# Breaking through the stall?



## zak1011 (Sep 7, 2015)

Hey everybody! New smoker here and looking to see what to do. I have had a brisket on since about 0430 and have been at 147 IT for the past 2 hours. I am wondering if i need to increase me heat or just wait out the stall. dont want to over cook this bad boy. any and all help is appreciated!


----------



## bear55 (Sep 11, 2015)

Wrapping it in foil will help push it through the stall.  if you do not wish to do this just wait it out leaving the heat as is.


----------



## bmaddox (Sep 11, 2015)

2 hours is not that long of a stall. Unless you are crunched for time I would just wait it out.
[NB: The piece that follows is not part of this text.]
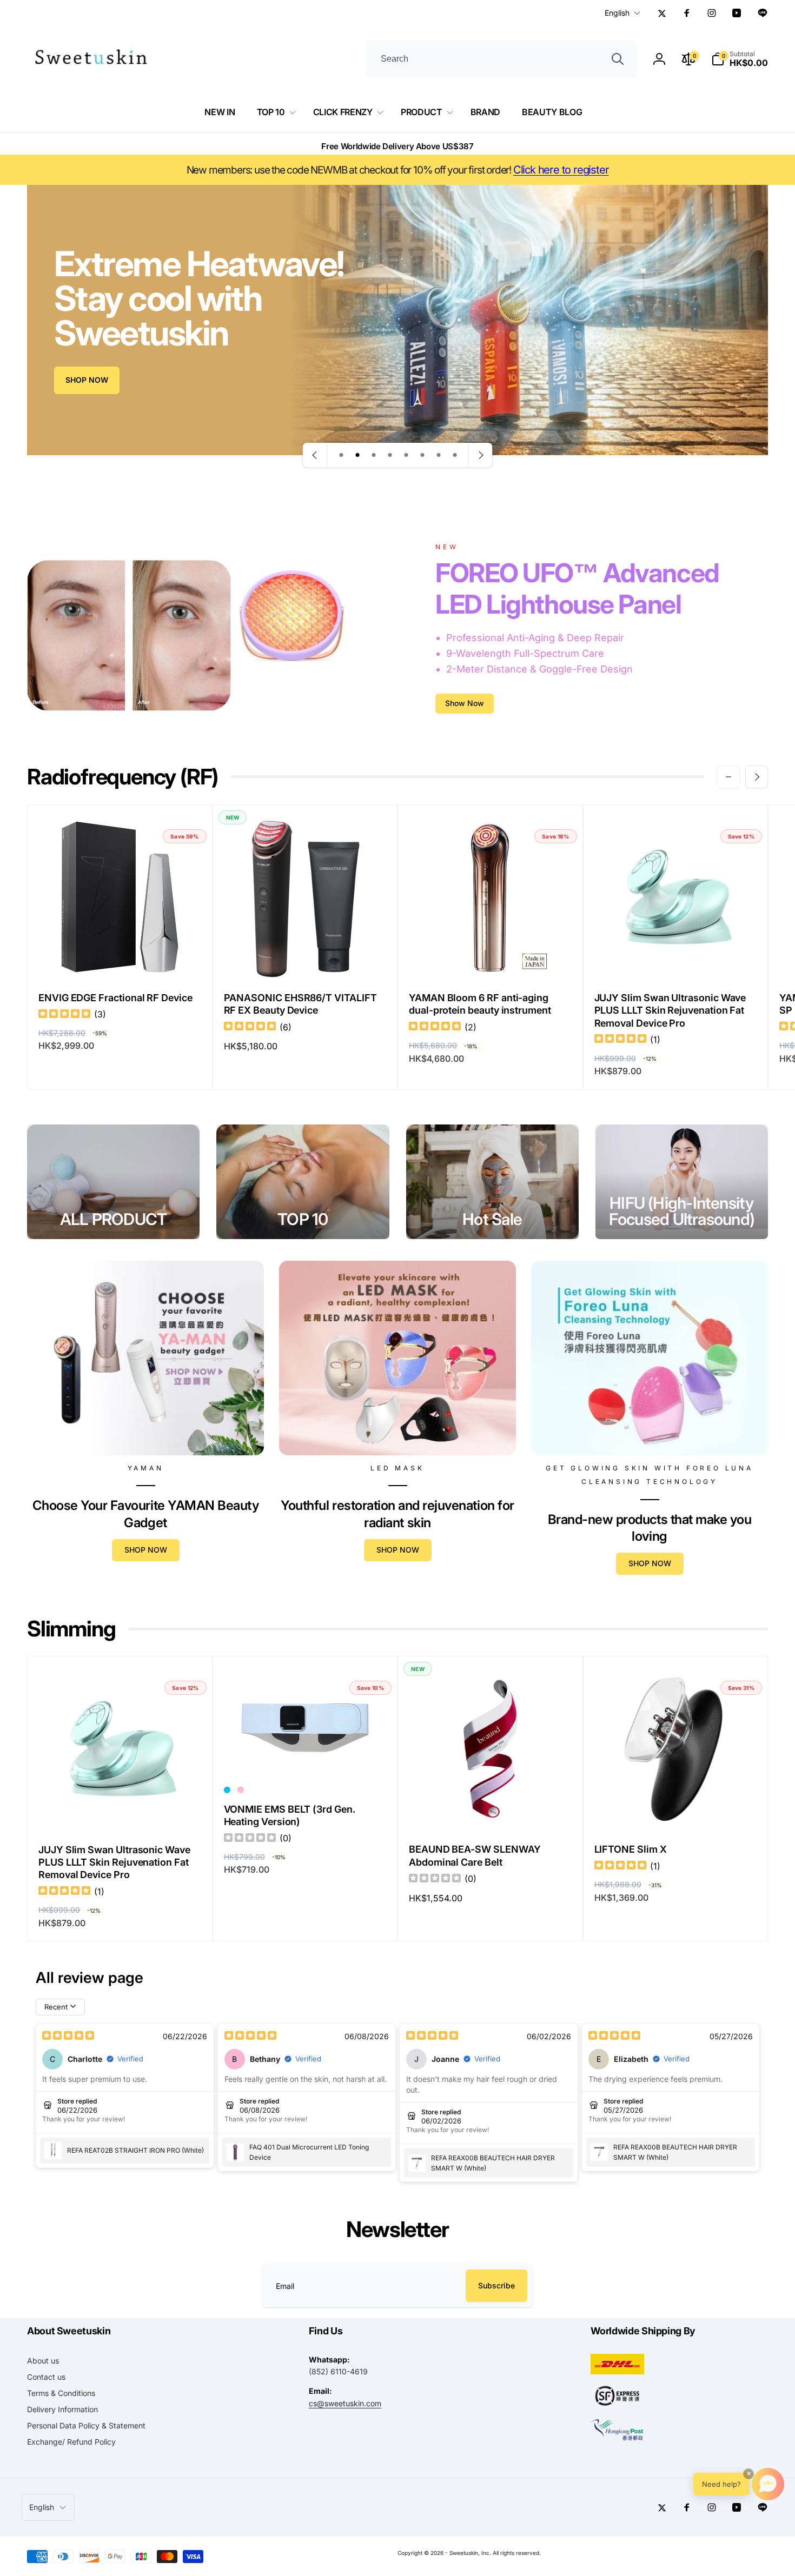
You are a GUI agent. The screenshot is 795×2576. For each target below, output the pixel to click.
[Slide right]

If you are crunched for time you could bump the temp to 275-300 or wrap it in foil.


----------



## demosthenes9 (Sep 11, 2015)

Zak,

You have a number of options for dealing with the stall.

1.  Crank up the heat.

2.  Wrap in foil or butcher paper.

3.  Combination of the above.

4.  Say what the heck, leave it alone and drink another beer or three.
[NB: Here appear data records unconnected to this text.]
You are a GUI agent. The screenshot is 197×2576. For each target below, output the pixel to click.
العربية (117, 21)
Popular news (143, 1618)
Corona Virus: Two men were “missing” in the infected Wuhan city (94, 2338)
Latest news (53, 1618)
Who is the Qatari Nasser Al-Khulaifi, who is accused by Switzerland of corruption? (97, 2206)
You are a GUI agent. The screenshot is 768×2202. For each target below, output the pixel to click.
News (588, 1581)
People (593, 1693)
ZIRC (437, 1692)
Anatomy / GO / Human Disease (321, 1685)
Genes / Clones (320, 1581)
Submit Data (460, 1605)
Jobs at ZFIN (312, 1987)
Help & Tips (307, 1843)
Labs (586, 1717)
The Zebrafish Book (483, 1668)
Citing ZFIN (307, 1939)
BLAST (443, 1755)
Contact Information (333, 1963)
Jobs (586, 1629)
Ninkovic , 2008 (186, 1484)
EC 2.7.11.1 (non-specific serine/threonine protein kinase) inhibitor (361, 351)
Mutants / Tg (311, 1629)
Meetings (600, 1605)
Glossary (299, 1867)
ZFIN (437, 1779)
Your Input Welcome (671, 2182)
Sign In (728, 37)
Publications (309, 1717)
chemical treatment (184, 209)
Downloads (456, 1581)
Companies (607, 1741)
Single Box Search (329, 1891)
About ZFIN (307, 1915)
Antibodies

BTW, is this your first brisket ?   What's your plan for the cook ?


----------



## smokinjb (Sep 11, 2015)

you can try one of the methods above but my favorite is just waiting it out


----------



## chef jimmyj (Sep 11, 2015)

When you understand what is happening, you can make an informed decision...Check out info below...JJ

http://www.genuineideas.com/ArticlesIndex/stallbbq.html


----------